Being blind should not prevent people from enjoying leisure activities such as gardening. Here at Earle Baum Center, we are passionate about providing our clients with all the resources necessary to live a full life – including staying in touch with nature. Our campus is home to vernal pools, created with the help of the Laguna Foundation stewards, which serve as a temporary wetlands and a wildlife habitat. Although they are beautiful, we want to help you create a garden for yourself at your homes.  

on a sunny day on EBC campus, two people stand next to a metal tub that holds seedlings, it is the beginning of a garden

a beginning garden containing seedlings

The most important part about creating a garden for people with sight loss is appealing to the senses without overwhelming them. Planting specific plants in the garden can encourage touching, smelling, tasting and some can even be heard! 

Creating a well maintained and easily navigated garden takes careful planning. Using these tips, you can create a sight impaired garden that allows the gardener to work and enjoy the space completely independent. When creating a sight impaired sensory garden consider these design elements:

Clear Walkway– Keep the design simple with a straight walkway that leads to the planting beds. Patio stones or concrete step stones work best.  Line the walkway with shrubs, décor, or large plant pots to emphasize the boundary of the walking area. These items can also help when there is a change in the walkway, such as a directional change. If there is a topographical change, be sure to add railings for extra support.  

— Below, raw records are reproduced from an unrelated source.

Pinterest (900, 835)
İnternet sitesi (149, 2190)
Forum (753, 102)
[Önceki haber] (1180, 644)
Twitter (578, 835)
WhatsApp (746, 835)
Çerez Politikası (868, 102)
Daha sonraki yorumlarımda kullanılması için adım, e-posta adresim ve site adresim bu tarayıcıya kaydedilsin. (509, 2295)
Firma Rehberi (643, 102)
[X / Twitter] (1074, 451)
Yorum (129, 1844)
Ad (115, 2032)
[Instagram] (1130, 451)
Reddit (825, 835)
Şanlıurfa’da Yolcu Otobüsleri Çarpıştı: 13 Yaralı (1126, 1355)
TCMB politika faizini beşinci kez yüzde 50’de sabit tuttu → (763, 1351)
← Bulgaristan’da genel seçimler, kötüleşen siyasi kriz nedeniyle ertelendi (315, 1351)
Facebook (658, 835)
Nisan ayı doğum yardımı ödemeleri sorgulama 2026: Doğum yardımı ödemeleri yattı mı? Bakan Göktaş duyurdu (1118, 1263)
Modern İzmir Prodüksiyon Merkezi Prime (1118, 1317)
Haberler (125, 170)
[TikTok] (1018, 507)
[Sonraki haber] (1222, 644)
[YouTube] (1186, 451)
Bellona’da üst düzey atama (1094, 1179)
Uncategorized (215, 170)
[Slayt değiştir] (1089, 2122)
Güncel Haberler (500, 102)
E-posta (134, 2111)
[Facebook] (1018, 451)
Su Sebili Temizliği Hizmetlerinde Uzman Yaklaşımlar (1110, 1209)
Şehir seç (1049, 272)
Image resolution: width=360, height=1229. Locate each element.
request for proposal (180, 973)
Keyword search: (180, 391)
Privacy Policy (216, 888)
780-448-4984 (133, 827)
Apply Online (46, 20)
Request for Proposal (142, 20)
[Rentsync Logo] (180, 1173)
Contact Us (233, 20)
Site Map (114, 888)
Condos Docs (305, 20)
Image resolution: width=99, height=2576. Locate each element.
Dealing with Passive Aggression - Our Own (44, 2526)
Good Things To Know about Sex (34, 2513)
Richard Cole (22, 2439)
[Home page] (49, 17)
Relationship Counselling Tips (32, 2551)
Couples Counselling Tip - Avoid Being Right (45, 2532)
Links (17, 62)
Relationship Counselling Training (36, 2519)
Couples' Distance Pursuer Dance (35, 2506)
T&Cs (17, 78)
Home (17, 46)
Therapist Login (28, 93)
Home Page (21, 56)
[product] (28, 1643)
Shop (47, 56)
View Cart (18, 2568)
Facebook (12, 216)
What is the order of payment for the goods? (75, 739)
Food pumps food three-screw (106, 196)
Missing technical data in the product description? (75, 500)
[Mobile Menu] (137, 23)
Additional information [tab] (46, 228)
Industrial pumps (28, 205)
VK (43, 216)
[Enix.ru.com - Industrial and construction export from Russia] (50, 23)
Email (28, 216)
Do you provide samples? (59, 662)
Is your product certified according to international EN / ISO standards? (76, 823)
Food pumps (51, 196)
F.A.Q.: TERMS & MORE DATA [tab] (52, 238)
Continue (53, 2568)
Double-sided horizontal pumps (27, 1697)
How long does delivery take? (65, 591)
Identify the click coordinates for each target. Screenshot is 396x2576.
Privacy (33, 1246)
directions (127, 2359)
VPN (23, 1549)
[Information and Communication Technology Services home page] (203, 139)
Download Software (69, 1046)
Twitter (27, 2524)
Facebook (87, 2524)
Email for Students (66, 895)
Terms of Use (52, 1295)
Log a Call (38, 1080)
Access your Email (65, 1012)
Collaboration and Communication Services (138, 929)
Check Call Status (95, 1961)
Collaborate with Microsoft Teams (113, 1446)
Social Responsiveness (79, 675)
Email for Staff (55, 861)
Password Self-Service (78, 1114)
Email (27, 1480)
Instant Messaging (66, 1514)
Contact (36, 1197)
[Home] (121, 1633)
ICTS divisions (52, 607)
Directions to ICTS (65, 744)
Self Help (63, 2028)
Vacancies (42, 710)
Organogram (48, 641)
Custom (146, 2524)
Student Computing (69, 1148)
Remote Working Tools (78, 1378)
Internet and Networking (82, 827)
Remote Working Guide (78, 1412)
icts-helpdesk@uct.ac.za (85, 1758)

Planting Area– Create the planting area at ground level. This allows the gardener to plant the flowers and pot the soil with ease. Having the width of the beds no larger than 3 feet or 1 meter also allows the gardener to reach the entire bed without much movement.  

 

Smells and Features– These gardens are designed to cater the senses of the blind individuals, but flowers that are too fragrant can be an unwanted distraction. Consider planting stocks, lilies, freesia, hyacinth, chrysanthemum, pennycress, and herbs such as rosemary and sage. All these examples provide the gardener abundant opportunity for stimulation. Wind chimes or even a small water feature are also great ambience for the gardens.  

Tools– Short handled tools allow for the gardener to cultivate, while also having a free hand to explore the area. In order to have all your tools in the same spot, consider placing them in a tool pouch, bucket or tool box next to the area that you are working on.  

Happy planting!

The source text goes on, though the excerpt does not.